Dataset excerpts:
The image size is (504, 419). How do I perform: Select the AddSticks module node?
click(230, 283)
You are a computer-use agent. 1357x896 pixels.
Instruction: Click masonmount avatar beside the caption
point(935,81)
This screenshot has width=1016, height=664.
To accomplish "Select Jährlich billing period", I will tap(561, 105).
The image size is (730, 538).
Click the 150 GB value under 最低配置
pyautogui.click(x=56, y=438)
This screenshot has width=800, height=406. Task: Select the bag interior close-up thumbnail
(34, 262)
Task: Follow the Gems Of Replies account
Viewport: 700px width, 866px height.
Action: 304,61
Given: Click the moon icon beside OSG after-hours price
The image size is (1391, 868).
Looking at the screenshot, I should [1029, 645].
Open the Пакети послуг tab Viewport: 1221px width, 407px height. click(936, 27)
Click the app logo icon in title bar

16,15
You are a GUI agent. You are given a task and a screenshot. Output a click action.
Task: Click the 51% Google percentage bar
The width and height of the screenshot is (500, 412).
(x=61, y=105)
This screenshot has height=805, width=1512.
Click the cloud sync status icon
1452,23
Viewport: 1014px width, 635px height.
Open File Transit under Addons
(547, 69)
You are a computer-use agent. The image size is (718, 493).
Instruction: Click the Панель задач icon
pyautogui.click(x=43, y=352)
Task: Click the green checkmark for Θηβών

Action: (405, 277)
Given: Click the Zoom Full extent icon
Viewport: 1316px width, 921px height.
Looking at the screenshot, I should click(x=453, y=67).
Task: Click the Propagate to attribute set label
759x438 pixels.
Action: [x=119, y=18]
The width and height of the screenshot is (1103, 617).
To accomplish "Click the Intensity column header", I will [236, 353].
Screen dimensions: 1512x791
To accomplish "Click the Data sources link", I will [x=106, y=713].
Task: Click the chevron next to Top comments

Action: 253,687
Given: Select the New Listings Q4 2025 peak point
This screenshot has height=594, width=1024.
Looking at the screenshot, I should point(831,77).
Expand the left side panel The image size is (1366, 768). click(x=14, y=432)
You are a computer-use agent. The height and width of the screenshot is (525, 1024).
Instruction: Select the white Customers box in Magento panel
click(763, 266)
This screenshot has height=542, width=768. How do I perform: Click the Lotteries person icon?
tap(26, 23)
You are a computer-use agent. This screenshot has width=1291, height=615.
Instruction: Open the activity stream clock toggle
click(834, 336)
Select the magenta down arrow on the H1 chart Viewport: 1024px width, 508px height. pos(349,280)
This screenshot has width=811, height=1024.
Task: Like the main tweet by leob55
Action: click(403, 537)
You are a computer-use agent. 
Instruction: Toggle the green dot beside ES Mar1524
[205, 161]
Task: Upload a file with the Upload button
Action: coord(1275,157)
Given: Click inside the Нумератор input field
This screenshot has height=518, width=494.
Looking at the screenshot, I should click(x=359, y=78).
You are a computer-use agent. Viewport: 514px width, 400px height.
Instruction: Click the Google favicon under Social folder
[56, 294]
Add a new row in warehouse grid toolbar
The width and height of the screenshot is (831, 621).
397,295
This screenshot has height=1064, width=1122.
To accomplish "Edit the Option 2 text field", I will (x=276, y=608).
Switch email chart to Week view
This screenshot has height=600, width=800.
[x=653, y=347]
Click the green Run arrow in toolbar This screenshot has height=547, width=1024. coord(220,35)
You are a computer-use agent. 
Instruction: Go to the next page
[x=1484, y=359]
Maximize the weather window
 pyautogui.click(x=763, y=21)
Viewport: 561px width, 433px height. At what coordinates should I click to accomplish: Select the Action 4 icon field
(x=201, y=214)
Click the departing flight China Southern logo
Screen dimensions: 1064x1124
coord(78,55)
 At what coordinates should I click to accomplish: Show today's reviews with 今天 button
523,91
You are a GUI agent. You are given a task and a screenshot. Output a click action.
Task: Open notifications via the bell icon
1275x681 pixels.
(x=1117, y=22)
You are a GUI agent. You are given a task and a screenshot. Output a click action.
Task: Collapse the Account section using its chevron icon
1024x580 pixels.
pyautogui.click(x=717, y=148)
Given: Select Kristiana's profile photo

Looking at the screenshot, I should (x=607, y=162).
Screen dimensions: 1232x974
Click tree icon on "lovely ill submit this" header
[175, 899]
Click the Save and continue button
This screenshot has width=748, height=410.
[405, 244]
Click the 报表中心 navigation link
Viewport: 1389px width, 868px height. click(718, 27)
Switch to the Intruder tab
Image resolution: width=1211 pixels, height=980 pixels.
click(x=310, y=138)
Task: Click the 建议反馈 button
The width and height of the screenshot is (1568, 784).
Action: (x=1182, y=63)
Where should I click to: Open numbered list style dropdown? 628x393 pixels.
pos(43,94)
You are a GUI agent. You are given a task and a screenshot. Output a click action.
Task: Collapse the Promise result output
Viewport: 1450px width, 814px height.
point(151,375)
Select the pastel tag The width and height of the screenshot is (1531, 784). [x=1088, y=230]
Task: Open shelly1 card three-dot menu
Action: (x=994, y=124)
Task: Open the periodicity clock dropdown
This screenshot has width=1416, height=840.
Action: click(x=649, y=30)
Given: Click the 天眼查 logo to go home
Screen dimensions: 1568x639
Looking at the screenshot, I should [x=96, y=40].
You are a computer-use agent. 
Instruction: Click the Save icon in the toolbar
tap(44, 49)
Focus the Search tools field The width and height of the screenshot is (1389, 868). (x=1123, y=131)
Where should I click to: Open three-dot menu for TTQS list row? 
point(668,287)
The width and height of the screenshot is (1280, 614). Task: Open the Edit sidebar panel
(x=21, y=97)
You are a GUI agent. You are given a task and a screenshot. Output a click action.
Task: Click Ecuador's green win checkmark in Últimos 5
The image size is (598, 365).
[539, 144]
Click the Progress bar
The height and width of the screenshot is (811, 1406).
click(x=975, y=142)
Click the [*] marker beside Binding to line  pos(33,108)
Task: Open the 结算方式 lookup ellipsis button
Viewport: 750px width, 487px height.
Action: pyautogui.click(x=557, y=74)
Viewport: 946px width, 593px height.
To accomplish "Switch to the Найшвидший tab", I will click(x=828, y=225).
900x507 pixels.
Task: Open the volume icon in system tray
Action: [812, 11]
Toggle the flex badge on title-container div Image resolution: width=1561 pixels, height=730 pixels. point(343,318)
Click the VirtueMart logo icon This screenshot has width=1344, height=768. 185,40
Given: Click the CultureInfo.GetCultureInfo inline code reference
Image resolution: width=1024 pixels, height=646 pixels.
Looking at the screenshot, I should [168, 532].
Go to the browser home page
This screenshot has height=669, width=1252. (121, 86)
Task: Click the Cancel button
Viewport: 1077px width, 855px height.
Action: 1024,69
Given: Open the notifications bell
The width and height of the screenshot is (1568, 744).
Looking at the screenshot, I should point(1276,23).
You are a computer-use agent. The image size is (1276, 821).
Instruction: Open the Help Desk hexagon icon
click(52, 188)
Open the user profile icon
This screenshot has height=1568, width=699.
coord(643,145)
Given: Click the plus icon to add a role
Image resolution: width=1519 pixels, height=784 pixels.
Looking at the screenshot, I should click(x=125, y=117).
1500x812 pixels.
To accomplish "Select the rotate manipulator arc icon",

Work instructions:
After identifying the lines above that contain "notifications", copy each one.

Result:
Task: Open notifications via the bell icon
Given: Open the notifications bell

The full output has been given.